**PROBLEM**: Convert the lines below, from the line that contains "Image resolution: width=891" through the end of the records, into a JSON list of strings with one string per line. Leave out any blank lines.

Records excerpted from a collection
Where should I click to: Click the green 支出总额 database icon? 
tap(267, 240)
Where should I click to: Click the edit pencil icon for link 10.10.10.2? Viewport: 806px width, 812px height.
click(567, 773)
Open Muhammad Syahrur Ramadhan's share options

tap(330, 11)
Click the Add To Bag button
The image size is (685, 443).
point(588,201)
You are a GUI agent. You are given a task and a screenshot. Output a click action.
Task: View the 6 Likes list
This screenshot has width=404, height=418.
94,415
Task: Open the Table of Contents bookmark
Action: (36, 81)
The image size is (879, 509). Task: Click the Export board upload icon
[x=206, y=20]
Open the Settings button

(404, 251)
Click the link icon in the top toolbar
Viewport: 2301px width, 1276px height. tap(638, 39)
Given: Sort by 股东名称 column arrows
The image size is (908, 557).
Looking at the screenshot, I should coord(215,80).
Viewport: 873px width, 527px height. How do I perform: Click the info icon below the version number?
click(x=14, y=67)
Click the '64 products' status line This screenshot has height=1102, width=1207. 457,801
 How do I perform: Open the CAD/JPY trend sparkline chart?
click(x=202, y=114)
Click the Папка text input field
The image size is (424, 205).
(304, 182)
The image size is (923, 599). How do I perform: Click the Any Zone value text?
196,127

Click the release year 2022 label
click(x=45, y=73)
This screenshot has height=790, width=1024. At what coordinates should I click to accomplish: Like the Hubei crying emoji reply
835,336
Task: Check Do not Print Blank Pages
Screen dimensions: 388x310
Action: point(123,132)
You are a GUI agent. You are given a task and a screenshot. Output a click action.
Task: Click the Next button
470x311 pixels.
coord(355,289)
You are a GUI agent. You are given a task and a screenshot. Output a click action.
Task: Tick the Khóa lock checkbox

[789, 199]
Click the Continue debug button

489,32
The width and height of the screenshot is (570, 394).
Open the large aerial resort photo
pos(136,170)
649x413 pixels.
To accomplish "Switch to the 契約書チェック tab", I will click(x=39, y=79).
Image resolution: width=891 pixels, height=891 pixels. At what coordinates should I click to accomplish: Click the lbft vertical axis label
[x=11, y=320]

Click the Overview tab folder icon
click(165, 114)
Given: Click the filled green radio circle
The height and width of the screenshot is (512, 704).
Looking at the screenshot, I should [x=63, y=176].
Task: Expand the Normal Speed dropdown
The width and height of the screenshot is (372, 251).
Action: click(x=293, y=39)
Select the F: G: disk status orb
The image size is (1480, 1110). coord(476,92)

**EXERCISE RESPONSE**:
[
  "Image resolution: width=891 pixels, height=891 pixels. At what coordinates should I click to accomplish: Click the lbft vertical axis label",
  "[x=11, y=320]",
  "Click the Overview tab folder icon",
  "click(165, 114)",
  "Given: Click the filled green radio circle",
  "The height and width of the screenshot is (512, 704).",
  "Looking at the screenshot, I should [x=63, y=176].",
  "Task: Expand the Normal Speed dropdown",
  "The width and height of the screenshot is (372, 251).",
  "Action: click(x=293, y=39)",
  "Select the F: G: disk status orb",
  "The image size is (1480, 1110). coord(476,92)"
]